Als technologiegetriebener Ingenieur[7][1] ließ Schmidt in den nächsten Jahrzehnten eine Reihe von technischen Neuerungen entwickeln. Dazu zählen etwa synthetische Uhrenöle für extragroße Temperaturbereiche, eine Trockenhaltetechnik mittels Kupfersulfat-Kapseln und das Befüllen der Uhrgehäuse mit dem Edelgas Argon. Weitere technische Neuheiten waren die nahezu unbegrenzt wasserdichte, da mit Silikonöl befüllte Taucheruhr sowie kratzfeste Uhrengehäuse aus nickelfreiem, eisgehärtetem Edelstahl.[4][8] Die verbauten mechanischen Basis-Uhrwerke mit Handaufzug oder Automatik stammen branchentypisch aus Schweizer Produktion und werden mit den von Sinn eigenentwickelten Technologien modifiziert. Dazu zählen etwa Materialpaarungen in Lagern des Werks, die im Gegensatz zu Teilen in anderen mechanischen Werken nicht geölt werden müssen, sondern ganz ohne Schmierung auskommen.[2]
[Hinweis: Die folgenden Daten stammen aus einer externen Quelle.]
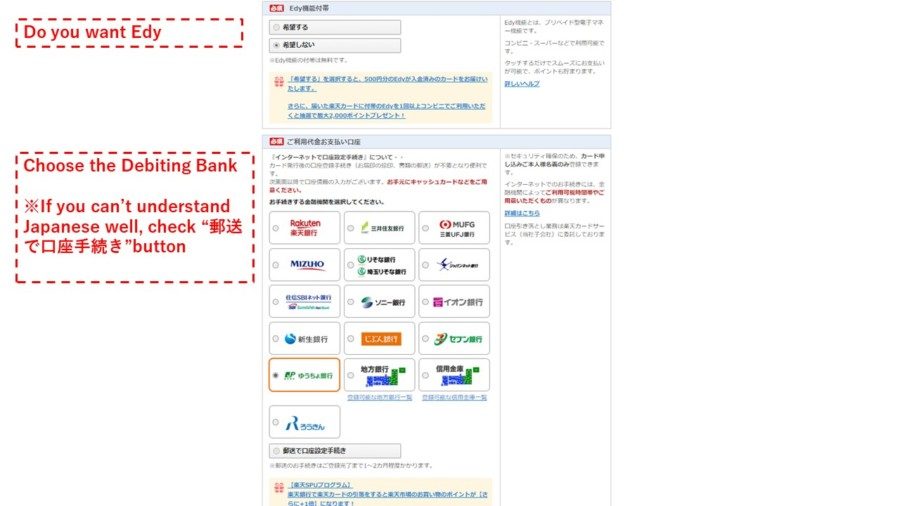The width and height of the screenshot is (900, 506).
Task: Pick the Mizuho bank logo
Action: (x=307, y=265)
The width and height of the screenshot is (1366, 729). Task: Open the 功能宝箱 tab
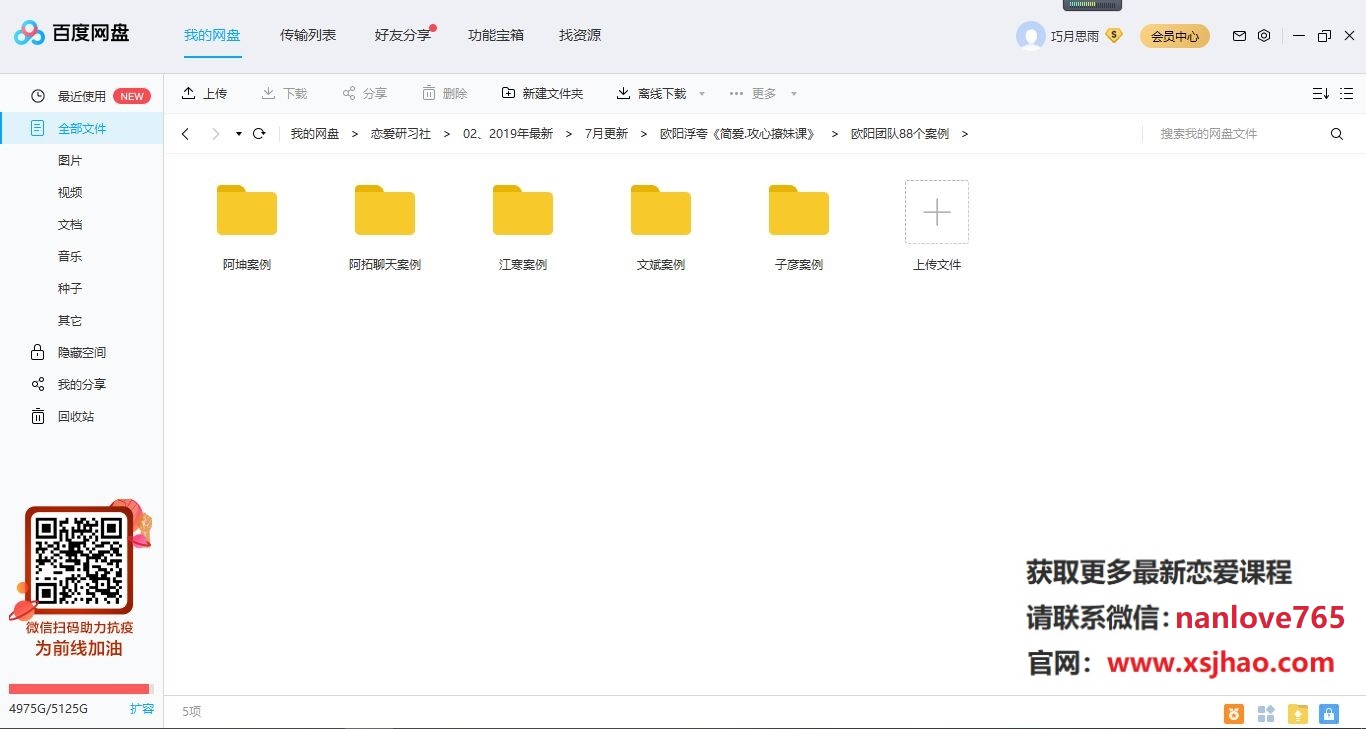pyautogui.click(x=496, y=35)
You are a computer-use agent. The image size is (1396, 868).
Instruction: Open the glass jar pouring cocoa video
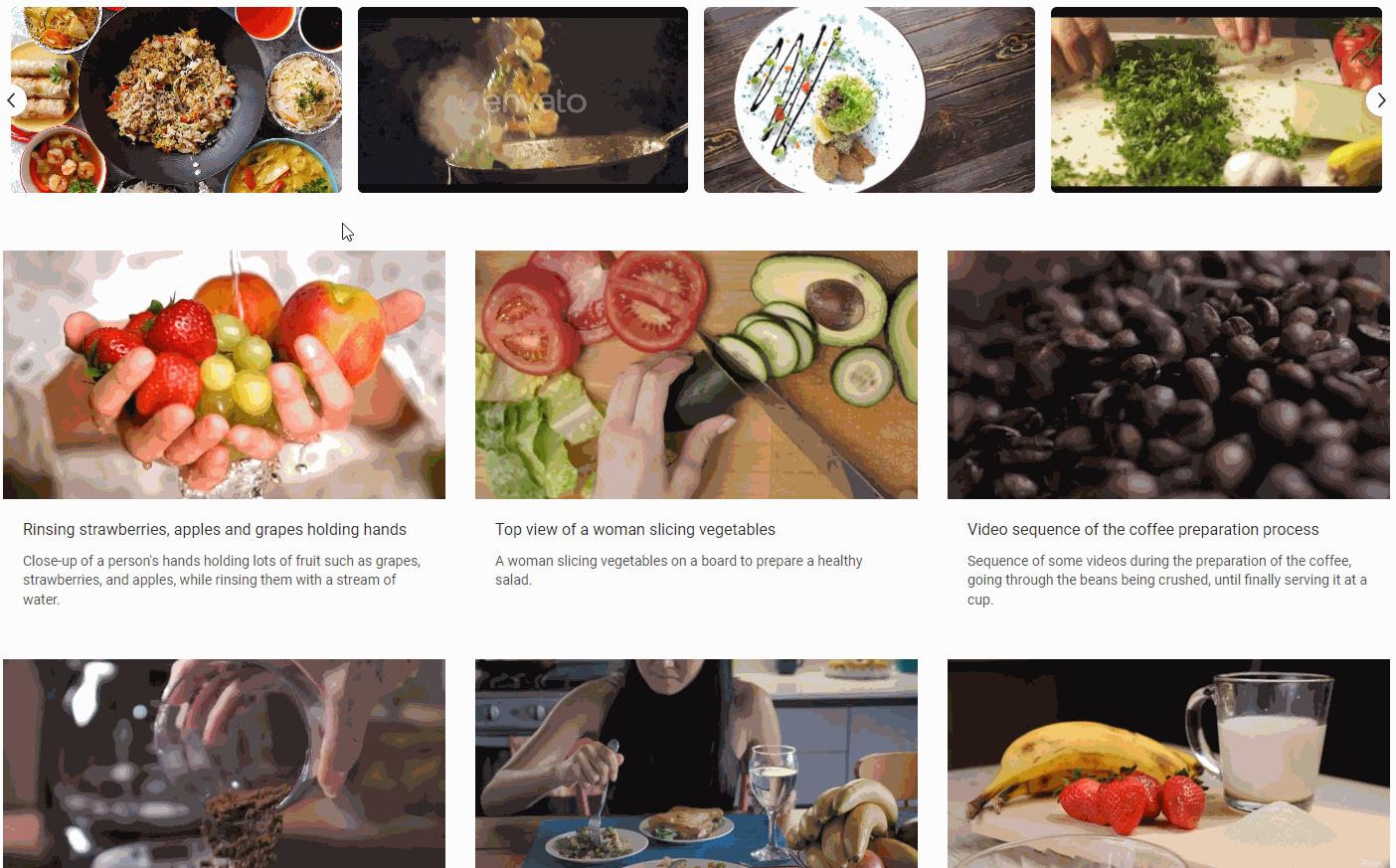[x=224, y=764]
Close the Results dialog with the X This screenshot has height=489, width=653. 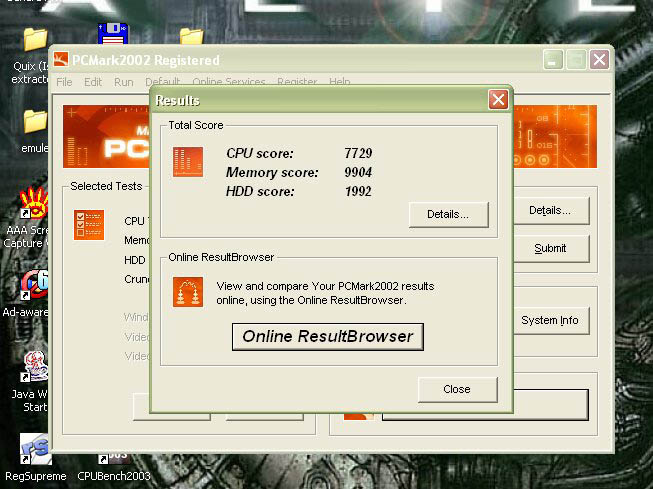[x=497, y=100]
Der Branchenexperte und Fachbuchautor Gisbert Brunner sagte 2019 gegenüber dem Handelsblatt über die Firmenstrategie: „Mehr und mehr Eigenentwicklungen beispielsweise auf dem Sektor der Gehäusematerialien, der Uhrentechnologie und hilfreicher Zusatzfunktionen für bestimmte Berufsgruppen“ seien „der richtige Weg“. Auf diese Weise werde das Unternehmen dem Zusatz „Spezialuhren“ im Namen völlig gerecht. Thomas Tuma schrieb in dem Porträt über Schmidt im Handelsblatt, dass es das mittelständische Unternehmen Sinn in der von internationalen Konzernen dominierten Branche für Luxus-Uhren „eigentlich gar nicht geben“ dürfe. Der Eigentümer habe trotzdem ein Erfolgsmodell daraus gemacht.[1]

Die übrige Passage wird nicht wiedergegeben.